Class Make-Up (1/31/18)

The day I missed class, we discussed the different theories in group practice. The theories we talked about are: Psychoanalytic/psychodynamic, Behavioral-Cognitive, Cognitive Disabilities, Developmental, Sensory-Motor, MOHO.
The Psychoanalytic/Psychodynamic theory is loosely structured, with the leadership style as a facilitator. Once the task has been presented, the group usually goes with the flow. The goal of this is for the individuals to gain insight. It is meant to be very introspective, consisting of projective techniques and activities such as house-tree-person.
The Behavioral-Cognitive is my personal favorite. This is highly structured, with the directive leadership style. The goal is to change an individual’s thoughts and behaviors by incorporating activities that focus on the alteration of the thought process.
Cognitive disabilities is also a highly-structured group with a highly directive leadership style. It is created based on combining clients that are functioning at the same cognitive level.
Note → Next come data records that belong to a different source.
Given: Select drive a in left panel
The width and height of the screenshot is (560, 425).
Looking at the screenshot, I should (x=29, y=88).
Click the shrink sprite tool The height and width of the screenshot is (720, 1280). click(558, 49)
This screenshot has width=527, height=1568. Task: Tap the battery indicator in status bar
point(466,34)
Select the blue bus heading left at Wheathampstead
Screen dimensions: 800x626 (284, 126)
The goal is to improve functional performance through activities such as crafts and functional daily life skills.
The Developmental theory is like the cognitive disabilities group in that it homogenous. It consists of individuals at the same developmental level. The leadership style varies between directive or facilitative, depending on the developmental level of the group. The goal of this is to master the skills needed to progress to a higher level of development. The activities consist of life skills and are individualized to each group based on what is appropriate for the developmental level.
Sensory-Motor is highly structured and consists of a directive leadership role. The leader often uses modeling to guide the clients. The goal is to improve adaptive functioning by stimulating the development of the CNS and normalizing movement patterns. This is achieved through activities that are focused on sensory stimulation and movement.
The MOHO (Model of Human Occupation) is focused on re-establishing occupational roles. The leader can be a facilitator or consultant. Activities incorporate healthy and normal occupations, such as: ADLs, play, leisure, and exploration of healthy occupations to participate in.

I really hate that I had to miss class on this day, but I’m very thankful for the opportunity to make up the points I missed while I was out sick.